Archive for October, 2013

“The Mind’s Eye” Film.

Before we begin, what is “The Mind’s Eye” referring to? Why sheer human imagination of course, the images we see in our mind everyday but exist on some other realm of reality.


Now what’s the problem?


The Problem is if we perceive an image, we take this as “objective truth”, I’ll come back to this. If we perceive something say, “auditory”, that lies in the realm of the “subjective”.


Allow me to illustrate: You’re alone in your house, it’s night time, when suddenly, from another room, you hear a loud bang. We’ve all been here, and we all have the same reactions, almost fight or flight. Could someone be trying to break in? If your superstitious, was it a ghost? You’re mind makes up all sorts of “possible” “what-ifs” to the reality based on this auditory stimulus… and this… is “The Mind’s Eye” in action.

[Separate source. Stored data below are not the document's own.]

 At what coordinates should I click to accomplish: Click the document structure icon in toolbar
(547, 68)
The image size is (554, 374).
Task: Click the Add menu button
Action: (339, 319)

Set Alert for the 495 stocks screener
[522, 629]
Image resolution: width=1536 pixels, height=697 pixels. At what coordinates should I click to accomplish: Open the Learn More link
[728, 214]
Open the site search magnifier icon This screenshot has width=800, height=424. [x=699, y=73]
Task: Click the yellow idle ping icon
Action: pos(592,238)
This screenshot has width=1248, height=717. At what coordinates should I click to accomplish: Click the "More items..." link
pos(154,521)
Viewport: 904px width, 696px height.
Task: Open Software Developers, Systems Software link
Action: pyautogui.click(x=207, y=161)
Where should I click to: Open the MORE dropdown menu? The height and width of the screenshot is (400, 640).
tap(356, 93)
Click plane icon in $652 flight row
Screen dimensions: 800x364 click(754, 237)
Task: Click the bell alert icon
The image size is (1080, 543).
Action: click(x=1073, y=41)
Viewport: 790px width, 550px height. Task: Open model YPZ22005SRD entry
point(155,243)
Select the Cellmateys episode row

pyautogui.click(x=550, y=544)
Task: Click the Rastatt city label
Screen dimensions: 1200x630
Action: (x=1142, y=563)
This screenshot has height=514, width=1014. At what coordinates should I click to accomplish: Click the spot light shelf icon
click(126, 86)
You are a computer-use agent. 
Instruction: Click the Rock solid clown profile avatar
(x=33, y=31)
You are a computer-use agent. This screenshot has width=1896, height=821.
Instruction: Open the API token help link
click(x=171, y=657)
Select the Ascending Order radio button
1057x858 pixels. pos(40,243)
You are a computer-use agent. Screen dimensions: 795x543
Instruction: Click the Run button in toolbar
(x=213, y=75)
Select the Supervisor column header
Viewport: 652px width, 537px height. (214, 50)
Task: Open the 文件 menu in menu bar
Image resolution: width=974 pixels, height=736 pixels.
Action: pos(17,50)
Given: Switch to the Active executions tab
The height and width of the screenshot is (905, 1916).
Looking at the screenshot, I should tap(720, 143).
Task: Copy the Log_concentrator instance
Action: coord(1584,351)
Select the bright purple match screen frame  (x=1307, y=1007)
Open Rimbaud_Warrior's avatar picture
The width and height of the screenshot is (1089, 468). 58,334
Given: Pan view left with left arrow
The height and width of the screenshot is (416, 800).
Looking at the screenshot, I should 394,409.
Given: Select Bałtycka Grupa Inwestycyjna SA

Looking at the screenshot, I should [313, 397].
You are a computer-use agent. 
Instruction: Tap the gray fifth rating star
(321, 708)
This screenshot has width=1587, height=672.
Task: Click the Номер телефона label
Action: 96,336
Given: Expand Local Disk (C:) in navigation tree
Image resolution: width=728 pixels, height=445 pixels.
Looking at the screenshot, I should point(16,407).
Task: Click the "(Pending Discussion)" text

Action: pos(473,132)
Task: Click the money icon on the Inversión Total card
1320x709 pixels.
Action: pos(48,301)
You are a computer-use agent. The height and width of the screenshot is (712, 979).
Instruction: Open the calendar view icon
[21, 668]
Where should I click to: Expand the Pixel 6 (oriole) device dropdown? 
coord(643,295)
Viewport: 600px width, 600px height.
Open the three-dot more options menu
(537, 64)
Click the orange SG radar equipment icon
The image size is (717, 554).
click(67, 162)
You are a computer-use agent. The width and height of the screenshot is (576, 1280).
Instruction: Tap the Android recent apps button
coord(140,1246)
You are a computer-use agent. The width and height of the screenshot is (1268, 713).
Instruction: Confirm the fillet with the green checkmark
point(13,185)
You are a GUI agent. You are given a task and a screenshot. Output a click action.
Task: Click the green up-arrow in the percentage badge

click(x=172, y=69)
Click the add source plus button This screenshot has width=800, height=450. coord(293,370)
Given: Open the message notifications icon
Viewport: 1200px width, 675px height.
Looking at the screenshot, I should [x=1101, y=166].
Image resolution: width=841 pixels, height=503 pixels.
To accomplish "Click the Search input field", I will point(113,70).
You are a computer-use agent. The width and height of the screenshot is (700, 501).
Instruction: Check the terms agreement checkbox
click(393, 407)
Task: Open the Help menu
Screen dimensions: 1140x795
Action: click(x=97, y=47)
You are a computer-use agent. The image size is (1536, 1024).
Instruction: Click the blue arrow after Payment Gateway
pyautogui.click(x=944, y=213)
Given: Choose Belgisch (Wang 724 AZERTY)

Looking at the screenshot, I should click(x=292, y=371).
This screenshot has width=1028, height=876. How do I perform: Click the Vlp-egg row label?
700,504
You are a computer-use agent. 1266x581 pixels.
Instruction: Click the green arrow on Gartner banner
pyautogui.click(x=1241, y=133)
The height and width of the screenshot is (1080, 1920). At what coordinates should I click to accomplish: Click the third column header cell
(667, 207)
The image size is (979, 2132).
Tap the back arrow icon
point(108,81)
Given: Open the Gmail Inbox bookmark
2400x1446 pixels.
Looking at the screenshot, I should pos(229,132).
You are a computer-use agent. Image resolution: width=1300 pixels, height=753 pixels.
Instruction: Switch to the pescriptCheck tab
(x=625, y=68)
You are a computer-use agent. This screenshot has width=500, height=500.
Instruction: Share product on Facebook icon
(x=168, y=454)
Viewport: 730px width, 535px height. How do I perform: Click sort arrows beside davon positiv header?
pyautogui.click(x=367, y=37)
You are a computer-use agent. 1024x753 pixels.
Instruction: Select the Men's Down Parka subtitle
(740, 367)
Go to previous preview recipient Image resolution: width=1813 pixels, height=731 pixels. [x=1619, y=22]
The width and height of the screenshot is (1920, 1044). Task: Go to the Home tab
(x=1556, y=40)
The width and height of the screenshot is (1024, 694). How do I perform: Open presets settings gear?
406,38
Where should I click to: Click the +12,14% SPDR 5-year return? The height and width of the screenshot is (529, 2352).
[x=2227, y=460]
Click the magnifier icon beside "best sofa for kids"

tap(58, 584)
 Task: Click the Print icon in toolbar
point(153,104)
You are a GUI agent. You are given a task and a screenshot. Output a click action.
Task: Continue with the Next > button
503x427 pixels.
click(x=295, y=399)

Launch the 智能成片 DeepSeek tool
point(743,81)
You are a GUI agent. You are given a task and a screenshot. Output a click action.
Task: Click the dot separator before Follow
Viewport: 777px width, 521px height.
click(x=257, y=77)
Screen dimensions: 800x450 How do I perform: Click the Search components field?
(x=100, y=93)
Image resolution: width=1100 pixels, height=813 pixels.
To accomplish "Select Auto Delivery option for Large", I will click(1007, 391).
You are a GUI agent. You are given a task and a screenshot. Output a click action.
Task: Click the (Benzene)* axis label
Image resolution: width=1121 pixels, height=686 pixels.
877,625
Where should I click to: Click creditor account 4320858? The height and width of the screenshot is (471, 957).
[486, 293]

Now, let me put you in the room where the “loud bang” took place. Say your in a kitchen, and you have a cereal box on the table, you witness this time, the same event, only this time you see what caused the event… your cat got on the table and knocked the cereal box onto the ground. The fight or flight is most certainly lessoned because you “objectively perceived” what happened.


Stan Brakhage I think got the question right about “The Mind’s Eye”, but the answer wrong. From my observation there is only oh-so-much you can accomplish with visual-variables, visual abstractions, to move “The Mind’s Eye” in one direction or another. He neglected the very thing that could make it work which is the auditory variable in cinema.


Now what’s the Solution?



I’ve come back to the wonders of this equation. So, here we are, at the two essential bases of cinema: Visual and Audio Stimulus. But what to do? You DISPLACE the Variables:


To put it clearer: You see a visual stimulus play out which the audio track either follows, (or doesn’t), on it’s own separate terms. Since the variables are separated, you lose faith in your observation, because the auditory is telling you different… and vise-versa. This is where “The Mind’s Eye” comes into play.